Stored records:
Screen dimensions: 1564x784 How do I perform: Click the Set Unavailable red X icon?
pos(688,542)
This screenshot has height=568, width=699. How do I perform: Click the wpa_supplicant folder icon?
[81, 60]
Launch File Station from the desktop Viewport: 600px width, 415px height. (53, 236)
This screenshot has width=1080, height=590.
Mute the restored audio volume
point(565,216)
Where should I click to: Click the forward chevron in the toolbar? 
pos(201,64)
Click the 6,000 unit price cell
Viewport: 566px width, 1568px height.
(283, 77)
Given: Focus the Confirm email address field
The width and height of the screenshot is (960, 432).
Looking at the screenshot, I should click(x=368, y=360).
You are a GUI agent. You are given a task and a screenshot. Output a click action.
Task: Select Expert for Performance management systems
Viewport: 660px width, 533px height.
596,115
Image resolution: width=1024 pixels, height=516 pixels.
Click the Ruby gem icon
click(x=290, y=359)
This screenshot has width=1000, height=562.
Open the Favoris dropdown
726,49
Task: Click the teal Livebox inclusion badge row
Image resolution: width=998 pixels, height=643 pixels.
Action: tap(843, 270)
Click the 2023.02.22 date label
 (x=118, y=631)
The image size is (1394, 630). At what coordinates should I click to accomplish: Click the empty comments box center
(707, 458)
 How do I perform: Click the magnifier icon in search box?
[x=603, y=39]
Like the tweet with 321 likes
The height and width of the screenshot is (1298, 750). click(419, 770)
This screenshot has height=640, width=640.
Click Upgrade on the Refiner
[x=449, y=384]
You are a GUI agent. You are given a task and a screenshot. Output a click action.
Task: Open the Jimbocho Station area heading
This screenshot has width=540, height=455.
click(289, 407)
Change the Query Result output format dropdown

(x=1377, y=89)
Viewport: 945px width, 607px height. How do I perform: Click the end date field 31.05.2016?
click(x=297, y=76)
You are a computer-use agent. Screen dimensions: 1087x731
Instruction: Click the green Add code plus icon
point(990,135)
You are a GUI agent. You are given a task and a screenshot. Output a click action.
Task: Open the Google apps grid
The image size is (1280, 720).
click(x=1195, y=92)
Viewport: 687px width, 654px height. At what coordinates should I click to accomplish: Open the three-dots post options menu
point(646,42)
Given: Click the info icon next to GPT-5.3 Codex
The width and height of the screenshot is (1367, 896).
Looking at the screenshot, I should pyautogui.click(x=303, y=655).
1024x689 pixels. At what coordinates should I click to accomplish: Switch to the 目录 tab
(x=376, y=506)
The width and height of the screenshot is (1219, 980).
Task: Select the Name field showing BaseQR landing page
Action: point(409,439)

**What the task requires**:
Can you recast all of the lines above as a numbered list and leave out any blank lines?

**Response to the task**:
1. Screen dimensions: 1564x784 How do I perform: Click the Set Unavailable red X icon?
2. pos(688,542)
3. This screenshot has height=568, width=699. How do I perform: Click the wpa_supplicant folder icon?
4. [81, 60]
5. Launch File Station from the desktop Viewport: 600px width, 415px height. (53, 236)
6. This screenshot has width=1080, height=590.
7. Mute the restored audio volume
8. point(565,216)
9. Where should I click to: Click the forward chevron in the toolbar? 
10. pos(201,64)
11. Click the 6,000 unit price cell
12. Viewport: 566px width, 1568px height.
13. (283, 77)
14. Given: Focus the Confirm email address field
15. The width and height of the screenshot is (960, 432).
16. Looking at the screenshot, I should click(x=368, y=360).
17. You are a GUI agent. You are given a task and a screenshot. Output a click action.
18. Task: Select Expert for Performance management systems
19. Viewport: 660px width, 533px height.
20. 596,115
21. Image resolution: width=1024 pixels, height=516 pixels.
22. Click the Ruby gem icon
23. click(x=290, y=359)
24. This screenshot has width=1000, height=562.
25. Open the Favoris dropdown
26. 726,49
27. Task: Click the teal Livebox inclusion badge row
28. Image resolution: width=998 pixels, height=643 pixels.
29. Action: tap(843, 270)
30. Click the 2023.02.22 date label
31.  (x=118, y=631)
32. The image size is (1394, 630). At what coordinates should I click to accomplish: Click the empty comments box center
33. (707, 458)
34.  How do I perform: Click the magnifier icon in search box?
35. [x=603, y=39]
36. Like the tweet with 321 likes
37. The height and width of the screenshot is (1298, 750). click(419, 770)
38. This screenshot has height=640, width=640.
39. Click Upgrade on the Refiner
40. [x=449, y=384]
41. You are a GUI agent. You are given a task and a screenshot. Output a click action.
42. Task: Open the Jimbocho Station area heading
43. This screenshot has width=540, height=455.
44. click(289, 407)
45. Change the Query Result output format dropdown
46. (x=1377, y=89)
47. Viewport: 945px width, 607px height. How do I perform: Click the end date field 31.05.2016?
48. click(x=297, y=76)
49. You are a computer-use agent. Screen dimensions: 1087x731
50. Instruction: Click the green Add code plus icon
51. point(990,135)
52. You are a GUI agent. You are given a task and a screenshot. Output a click action.
53. Task: Open the Google apps grid
54. The image size is (1280, 720).
55. click(x=1195, y=92)
56. Viewport: 687px width, 654px height. At what coordinates should I click to accomplish: Open the three-dots post options menu
57. point(646,42)
58. Given: Click the info icon next to GPT-5.3 Codex
59. The width and height of the screenshot is (1367, 896).
60. Looking at the screenshot, I should pyautogui.click(x=303, y=655).
61. 1024x689 pixels. At what coordinates should I click to accomplish: Switch to the 目录 tab
62. (x=376, y=506)
63. The width and height of the screenshot is (1219, 980).
64. Task: Select the Name field showing BaseQR landing page
65. Action: point(409,439)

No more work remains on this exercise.